Third, conversion is needed to avoid spiritual death. The crux of converting Christians is seen in the conclusion that James draws. The Christian who remains in sin or the Christian who does not come back to the ways of righteousness will lose their soul’s salvation. I believe we completely grasp this principle when it comes to converting alien sinners. However, I do not believe we grasp it when it comes to our brethren. Church discipline, which was set in place by the Lord for this purpose, is often ignored, some even blaspheming God by saying it does not work. Yet, James points out the critical truth of the matter. Our brethren, in their sinful state, have made for themselves a reservation in the fires of Hell. Their situation is perilous and desires our prompt response (Jude 1:23). Their souls are in the same danger as the alien sinner and should be reached with the same fervor. Peter emphasized the following about their disposition.
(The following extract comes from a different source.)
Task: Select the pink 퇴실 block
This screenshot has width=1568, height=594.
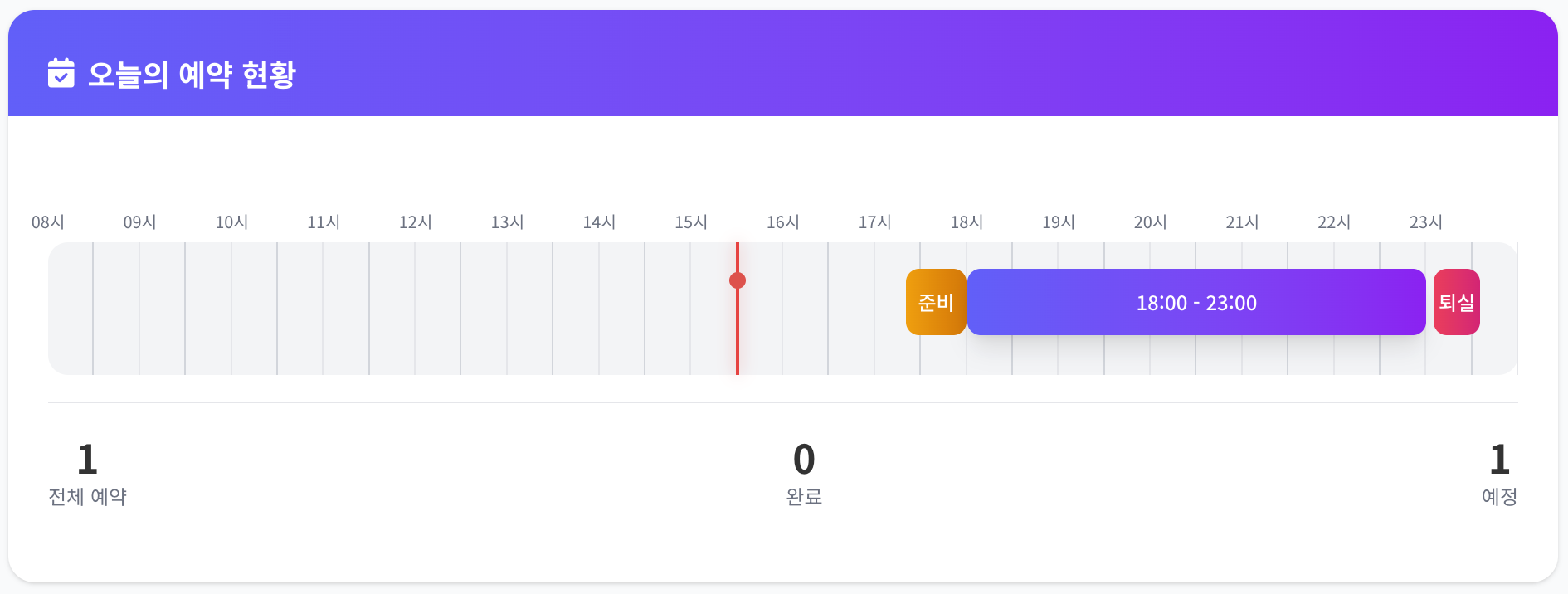Action: 1456,302
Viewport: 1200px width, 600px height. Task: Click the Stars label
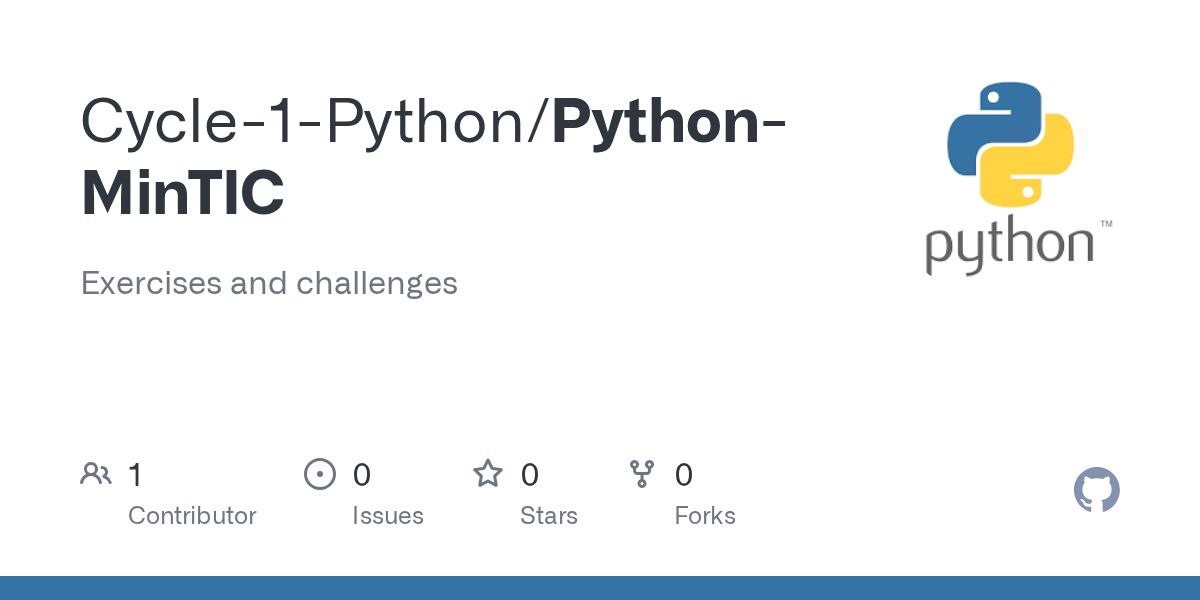point(548,516)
For if, after they have escaped the pollutions of the world through the knowledge of the Lord and Savior Jesus Christ, they are again entangled in them and overcome, the latter end is worse for them than the beginning. For it would have been better for them not to have known the way of righteousness, than having known it, to turn from the holy commandment delivered to them, 2 Peter 2:20-21.
Some Christians lose their way, and some give in to the pressures of an ungodly world. God desires their renewed salvation as much as He desires the alien sinner’s initial salvation. For this cause, He instructed the faithful to convert the sinner from the error of his way and in so doing save their souls from eternal damnation.